::: Supplied data
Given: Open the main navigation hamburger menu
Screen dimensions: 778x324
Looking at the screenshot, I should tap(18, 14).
::::::
::: Supplied data
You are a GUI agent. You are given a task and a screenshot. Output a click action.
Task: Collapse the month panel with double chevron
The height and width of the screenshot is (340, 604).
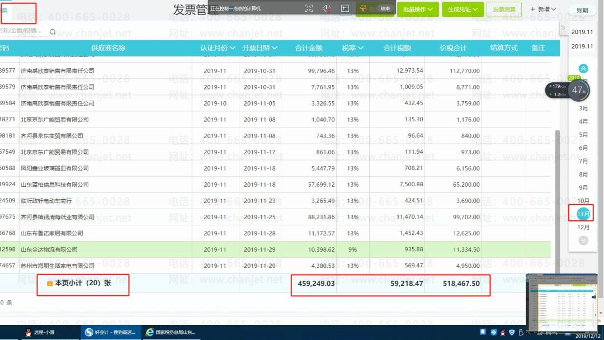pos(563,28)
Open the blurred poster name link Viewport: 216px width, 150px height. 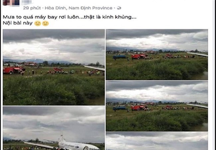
::::::
• Given instruction:
Locate every line in the rows above that contains the word "screenshot", and copy each of those lines.

• Solution:
Looking at the screenshot, I should tap(18, 14).
You are a GUI agent. You are given a task and a screenshot. Output a click action.
The height and width of the screenshot is (340, 604).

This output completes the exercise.